El nombre de Nick Tandy no es ajeno a la élite del deporte motor. El piloto británico es el único en la historia que ha ganado en la clasificación general las cuatro grandes carreras de resistencia: 24 Horas de Daytona, Le Mans, Nürburgring y Spa, un logro que lo colocó en un lugar privilegiado dentro del automovilismo mundial.
Sin embargo, su llegada al equipo A.O. Racing le ha abierto la puerta a una fama distinta, inesperada incluso para alguien acostumbrado a los reflectores. Más allá de los resultados, Tandy ahora es parte de un fenómeno cultural que trasciende la pista.
Rexy, el Porsche más popular de la parrilla
Al subirse al Porsche 911 GT3 R de A.O. Racing, Nick Tandy no solo tomó el volante de un auto de competencia, sino que se convirtió en el conductor de Rexy, el famoso Porsche verde con decoración de dinosaurio que se ha transformado en uno de los íconos más reconocibles de IMSA.
Aunque los prototipos GTP concentran gran parte de la atención, Rexy se ha robado el protagonismo, convirtiéndose en un símbolo de la resistencia moderna y en una imagen que conecta con públicos de todas las edades.

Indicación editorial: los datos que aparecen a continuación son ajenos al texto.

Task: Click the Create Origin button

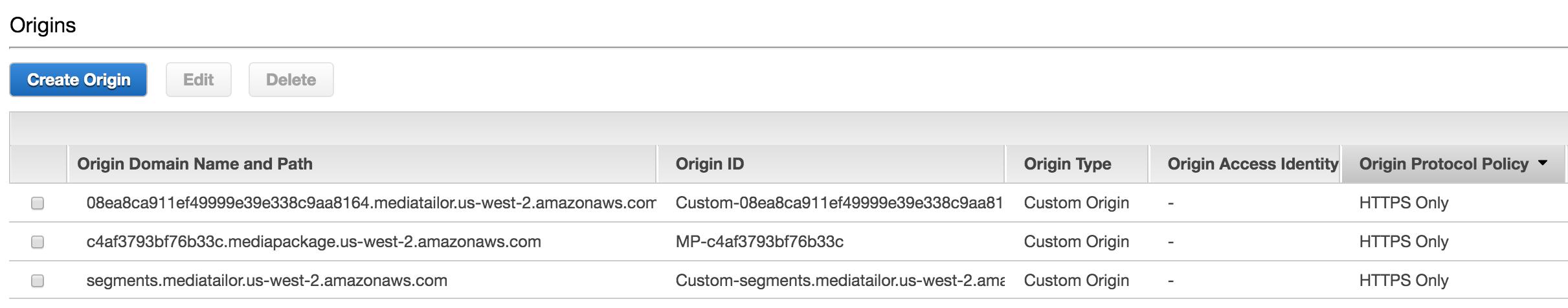Action: (x=78, y=80)
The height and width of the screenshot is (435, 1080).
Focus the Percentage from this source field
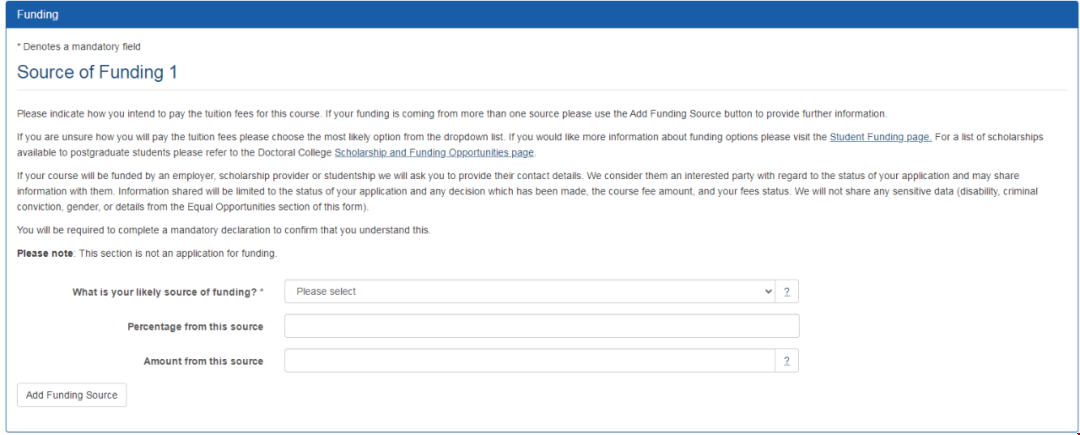pos(541,326)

“Es probablemente el coche más popular del mundo”, reconoció Tandy en entrevista con Motorsport.com, destacando que la experiencia ha sido completamente diferente a cualquier otro proyecto en su carrera.

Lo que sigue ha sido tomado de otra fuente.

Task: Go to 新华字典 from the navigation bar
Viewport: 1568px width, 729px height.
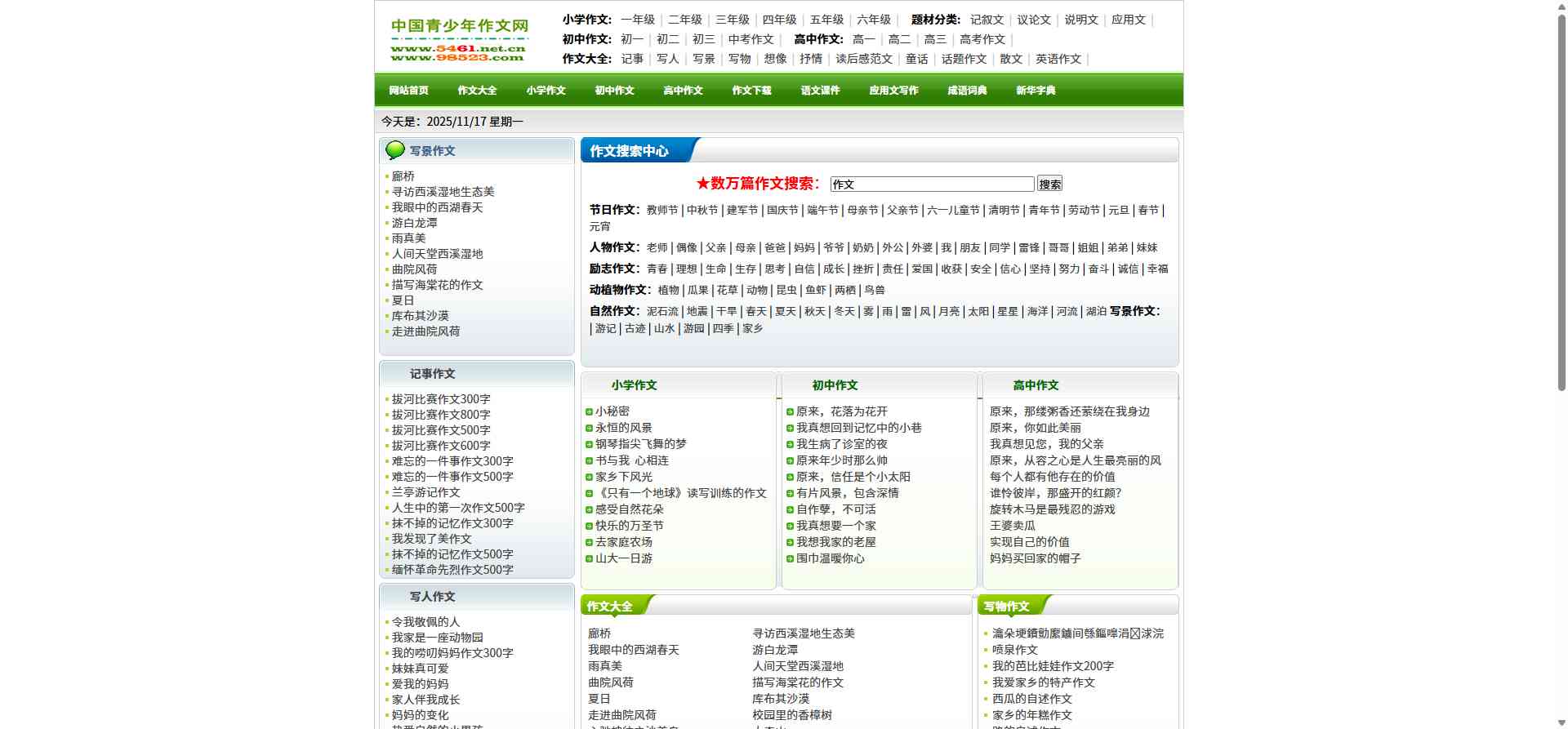Action: point(1036,91)

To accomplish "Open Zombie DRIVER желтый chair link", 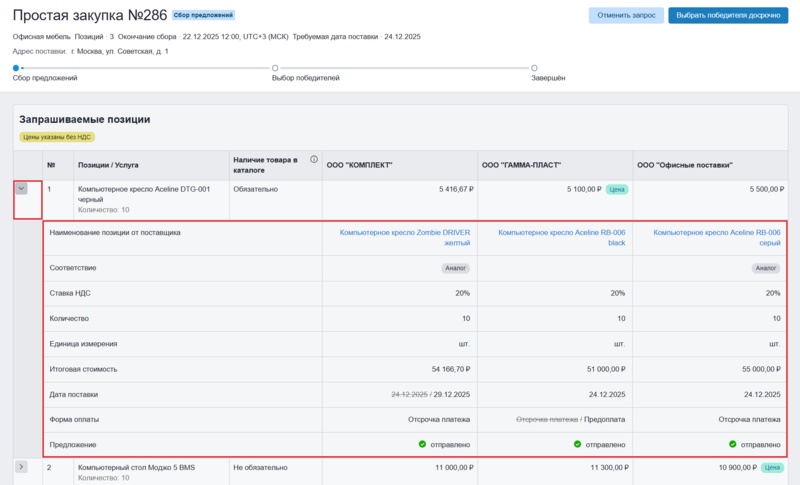I will pos(405,237).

Un imán para nuevas generaciones
El piloto británico admite que la respuesta del público ha sido sorprendente. Rexy ha logrado atraer a niños y jóvenes que antes no mostraban interés por el automovilismo, generando un efecto dominó que lleva a familias enteras a los circuitos.
Tandy explica que ha visto cómo aficionados trasladan el diseño del auto a simuladores, juguetes y modelos, convirtiendo al Porsche dinosaurio en una referencia fuera del entorno competitivo. Para él, este impacto es positivo y necesario para el crecimiento del deporte.
El objetivo no cambia: ganar
Pese a la atención mediática y al carisma del auto, Nick Tandy mantiene los pies en la tierra. Para un piloto de su trayectoria, los resultados siguen siendo la prioridad.
El británico entiende que, al final del fin de semana, lo único que queda en la memoria es quién sube a lo más alto del podio. El espectáculo fuera de la pista es importante, pero la esencia sigue siendo competir y ganar.
La diferencia, según Tandy, está en el entorno: la conexión con los aficionados y la visibilidad que Rexy le ha dado al automovilismo de resistencia, algo que considera invaluable para el futuro de la categoría.